## What to work on
Go through all of the entries below, substitute "scroll bar" for every "scrollbar", and leave the rest as it is. Omit the pictures.

▼

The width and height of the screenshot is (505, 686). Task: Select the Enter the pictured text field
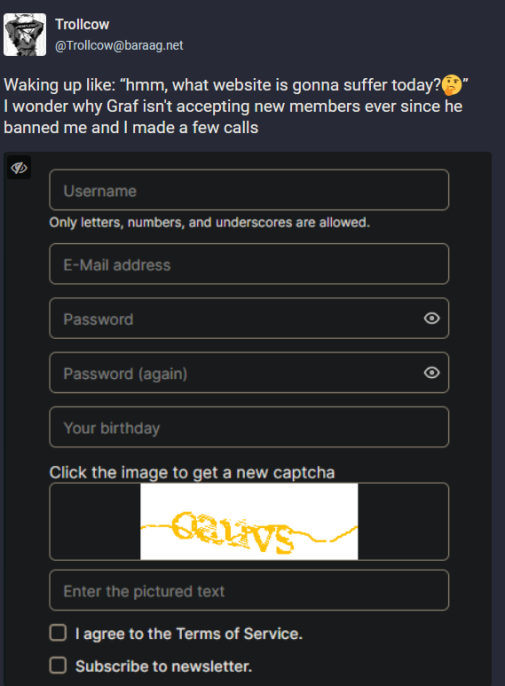click(x=249, y=590)
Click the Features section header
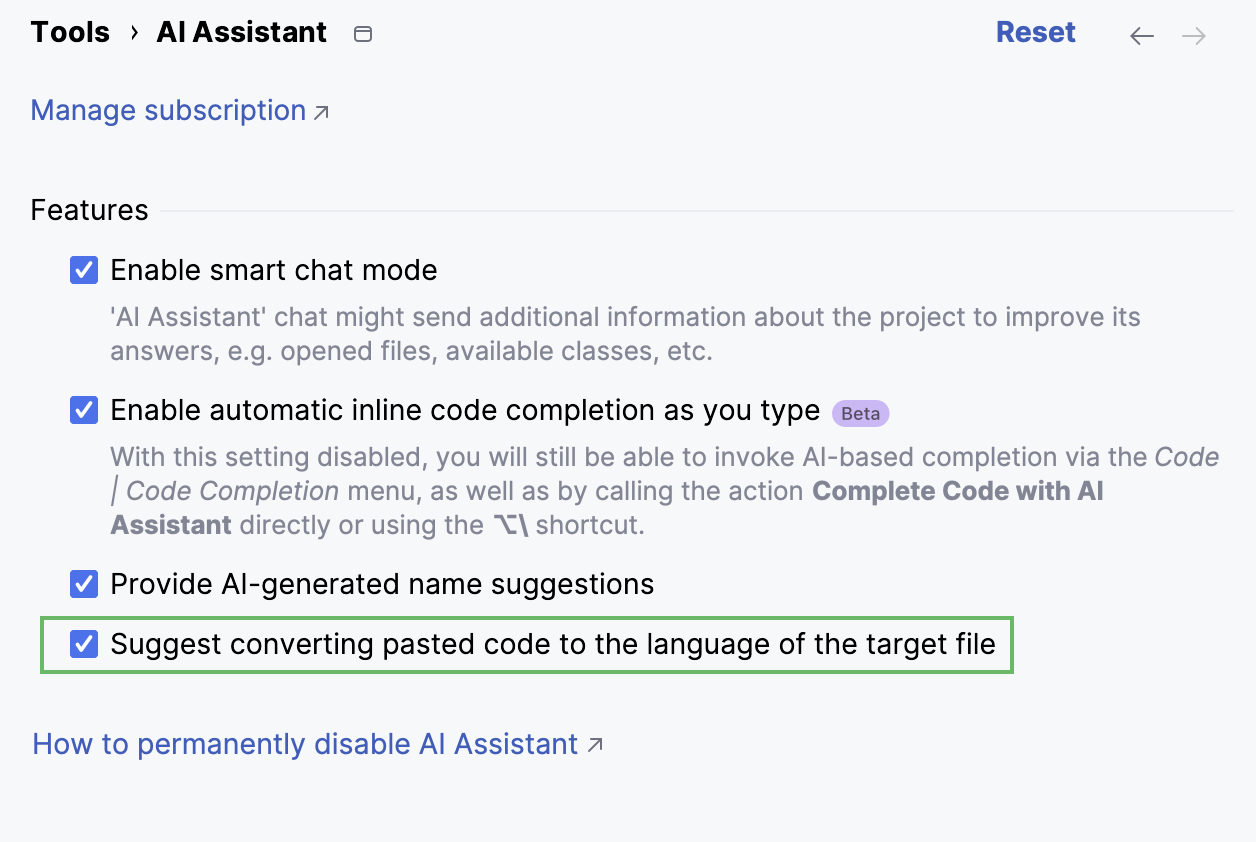 click(89, 210)
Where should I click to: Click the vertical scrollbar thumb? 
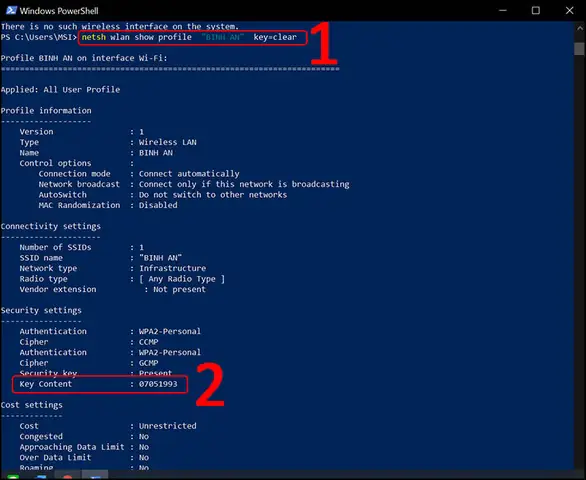(x=580, y=49)
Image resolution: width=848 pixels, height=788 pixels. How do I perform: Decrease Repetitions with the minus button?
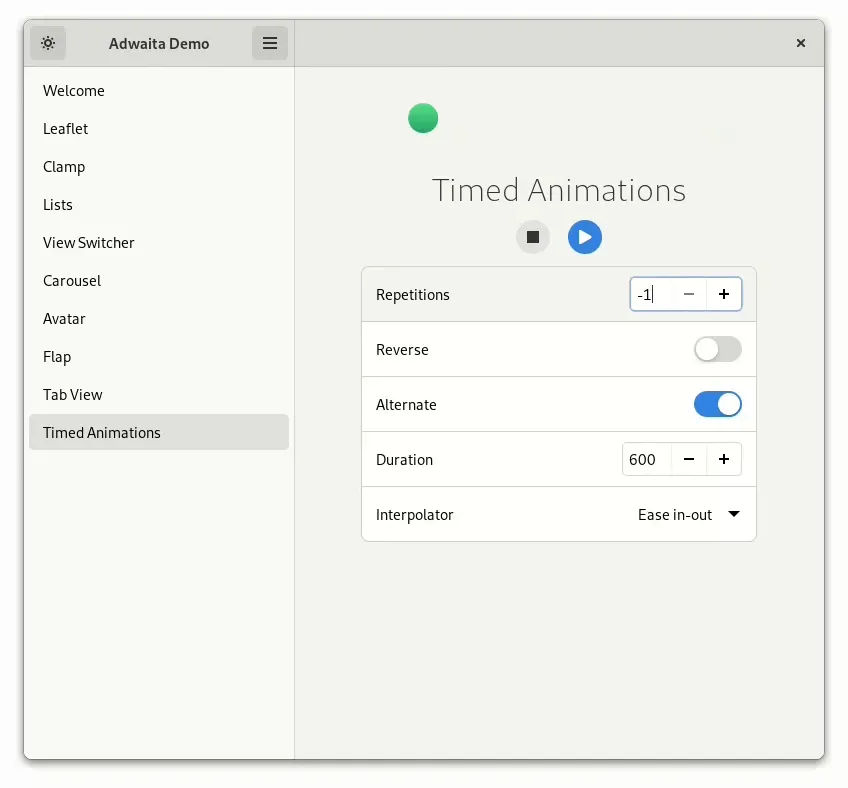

▲

## Exercise answer
The width and height of the screenshot is (505, 686). Task: Select the Enter the pictured text field
click(x=249, y=590)
Click the Features section header
 click(89, 210)
Where should I click to: Click the vertical scroll bar thumb? 
(x=580, y=49)
Image resolution: width=848 pixels, height=788 pixels. How do I perform: Decrease Repetitions with the minus button?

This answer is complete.